§ **RECORDS TO USE**:
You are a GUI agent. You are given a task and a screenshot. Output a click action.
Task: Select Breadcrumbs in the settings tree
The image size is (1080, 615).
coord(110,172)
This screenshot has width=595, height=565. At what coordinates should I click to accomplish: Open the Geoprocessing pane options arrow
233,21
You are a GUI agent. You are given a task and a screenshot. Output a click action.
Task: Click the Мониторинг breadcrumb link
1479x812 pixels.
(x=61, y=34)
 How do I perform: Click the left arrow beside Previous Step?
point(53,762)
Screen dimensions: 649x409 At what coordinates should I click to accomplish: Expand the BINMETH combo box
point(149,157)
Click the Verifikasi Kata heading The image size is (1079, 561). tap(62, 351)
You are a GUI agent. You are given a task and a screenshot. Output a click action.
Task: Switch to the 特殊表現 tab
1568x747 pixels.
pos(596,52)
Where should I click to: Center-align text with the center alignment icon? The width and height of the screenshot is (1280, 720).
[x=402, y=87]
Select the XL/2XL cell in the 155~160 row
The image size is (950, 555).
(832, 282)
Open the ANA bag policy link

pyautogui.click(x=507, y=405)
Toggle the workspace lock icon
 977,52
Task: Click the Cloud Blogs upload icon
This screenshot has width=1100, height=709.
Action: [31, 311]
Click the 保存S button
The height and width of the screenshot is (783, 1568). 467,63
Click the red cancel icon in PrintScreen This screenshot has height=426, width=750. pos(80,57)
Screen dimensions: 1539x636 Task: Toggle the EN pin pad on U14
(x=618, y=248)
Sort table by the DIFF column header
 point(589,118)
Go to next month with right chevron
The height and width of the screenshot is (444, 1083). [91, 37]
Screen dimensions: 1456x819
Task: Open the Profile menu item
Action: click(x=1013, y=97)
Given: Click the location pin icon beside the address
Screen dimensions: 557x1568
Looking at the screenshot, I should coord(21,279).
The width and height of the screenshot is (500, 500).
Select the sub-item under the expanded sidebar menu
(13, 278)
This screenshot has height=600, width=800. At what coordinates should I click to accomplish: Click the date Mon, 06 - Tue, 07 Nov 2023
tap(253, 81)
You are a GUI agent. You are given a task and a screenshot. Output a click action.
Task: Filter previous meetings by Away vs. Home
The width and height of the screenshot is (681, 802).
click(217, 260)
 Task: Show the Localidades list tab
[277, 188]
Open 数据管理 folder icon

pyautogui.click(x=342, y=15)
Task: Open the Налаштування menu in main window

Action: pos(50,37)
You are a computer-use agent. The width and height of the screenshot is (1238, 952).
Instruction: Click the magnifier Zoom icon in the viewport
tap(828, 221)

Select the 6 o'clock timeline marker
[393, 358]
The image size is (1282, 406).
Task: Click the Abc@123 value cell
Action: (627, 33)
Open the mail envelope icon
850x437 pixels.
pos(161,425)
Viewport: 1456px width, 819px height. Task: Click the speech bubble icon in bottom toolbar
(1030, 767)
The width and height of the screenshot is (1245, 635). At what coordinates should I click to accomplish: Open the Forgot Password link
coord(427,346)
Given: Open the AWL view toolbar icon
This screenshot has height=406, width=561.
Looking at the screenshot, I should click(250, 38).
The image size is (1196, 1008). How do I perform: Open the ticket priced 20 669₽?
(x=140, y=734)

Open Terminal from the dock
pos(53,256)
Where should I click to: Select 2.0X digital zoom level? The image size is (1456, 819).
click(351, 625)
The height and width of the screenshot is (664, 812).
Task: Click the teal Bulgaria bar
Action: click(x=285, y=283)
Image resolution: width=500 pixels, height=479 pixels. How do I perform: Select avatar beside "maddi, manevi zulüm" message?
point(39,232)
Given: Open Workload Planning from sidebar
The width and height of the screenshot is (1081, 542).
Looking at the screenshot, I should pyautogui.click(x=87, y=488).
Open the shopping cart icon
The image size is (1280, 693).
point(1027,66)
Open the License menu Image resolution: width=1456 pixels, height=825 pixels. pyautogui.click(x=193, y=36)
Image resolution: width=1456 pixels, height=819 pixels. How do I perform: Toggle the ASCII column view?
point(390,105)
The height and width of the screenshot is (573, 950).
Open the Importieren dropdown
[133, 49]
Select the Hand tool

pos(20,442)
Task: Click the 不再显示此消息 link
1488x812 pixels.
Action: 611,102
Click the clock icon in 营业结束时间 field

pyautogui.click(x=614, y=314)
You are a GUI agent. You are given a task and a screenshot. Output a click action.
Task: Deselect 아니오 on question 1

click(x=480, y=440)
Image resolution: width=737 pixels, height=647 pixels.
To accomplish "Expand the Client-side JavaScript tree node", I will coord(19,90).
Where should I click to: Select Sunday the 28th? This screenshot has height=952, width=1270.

§ **JOB**:
Rewrite the listing lines starting at the one containing "Viewport: 1456px width, 819px" and ending with the one containing "Open the License", changing "shopping cart" to "shopping basket" and leaving everything else as it is.

§ **ANSWER TO THE PROBLEM**:
Viewport: 1456px width, 819px height. Task: Click the speech bubble icon in bottom toolbar
(1030, 767)
The width and height of the screenshot is (1245, 635). At what coordinates should I click to accomplish: Open the Forgot Password link
coord(427,346)
Given: Open the AWL view toolbar icon
This screenshot has height=406, width=561.
Looking at the screenshot, I should click(250, 38).
The image size is (1196, 1008). How do I perform: Open the ticket priced 20 669₽?
(x=140, y=734)

Open Terminal from the dock
pos(53,256)
Where should I click to: Select 2.0X digital zoom level? The image size is (1456, 819).
click(351, 625)
The height and width of the screenshot is (664, 812).
Task: Click the teal Bulgaria bar
Action: click(x=285, y=283)
Image resolution: width=500 pixels, height=479 pixels. How do I perform: Select avatar beside "maddi, manevi zulüm" message?
point(39,232)
Given: Open Workload Planning from sidebar
The width and height of the screenshot is (1081, 542).
Looking at the screenshot, I should pyautogui.click(x=87, y=488).
Open the shopping basket icon
The image size is (1280, 693).
point(1027,66)
Open the License menu Image resolution: width=1456 pixels, height=825 pixels. pyautogui.click(x=193, y=36)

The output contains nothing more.